A report from IQVIA has identified eight drivers of clinical development the company says will reach “peak impact” over the next two to four years.
Digital health technologies will capture drug efficacy and safety data remotely to improve patient safety, enable virtual trial formats and ease site burdens.
The availability of pre-screened patient pools and direct-to-patient recruitment will enable trials to meet enrollment targets, decrease trial duration and accelerate market availability.
Predictive analytics and artificial intelligence technologies and methods will help identify new clinical hypotheses, reduce trial risk and speed enrollment by identifying protocol-ready patients.
Increased focus on patient-reported outcomes will provide new insight into the patient experience, including drug efficacy and safety outside the clinical setting.
Real-world data will contribute to all aspects of accelerating clinical trials, from optimizing trial design to site selection, and will drive real-world evidence registries and serve as a virtual control arm for trials.

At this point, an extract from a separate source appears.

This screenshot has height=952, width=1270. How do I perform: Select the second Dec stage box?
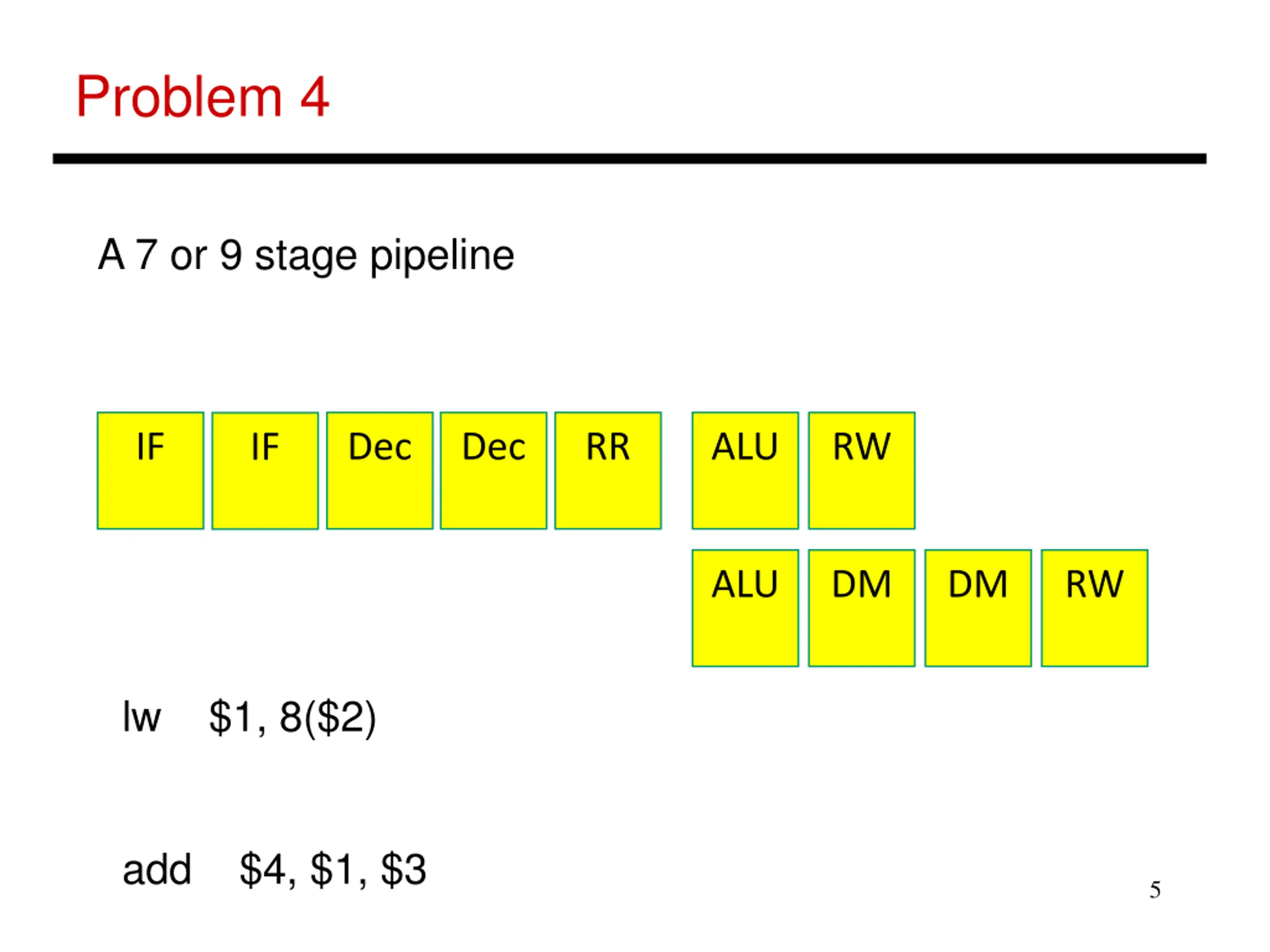tap(494, 471)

Use of targeted therapies and next-generation biotherapeutics — which have more than doubled over the past three years — also will speed trials and improve efficacy, as well as success rates. However, longer patient follow-up times will be required.
Biomarker testing will be used more widely to better target trial patient populations. The field is expected to yield a 34 percent increase across therapy areas and trial phases, with a corresponding success rate of 27 percent.
Regulatory support for precision medicine, as well as novel trial designs and endpoints, will contribute to accelerated drug approvals.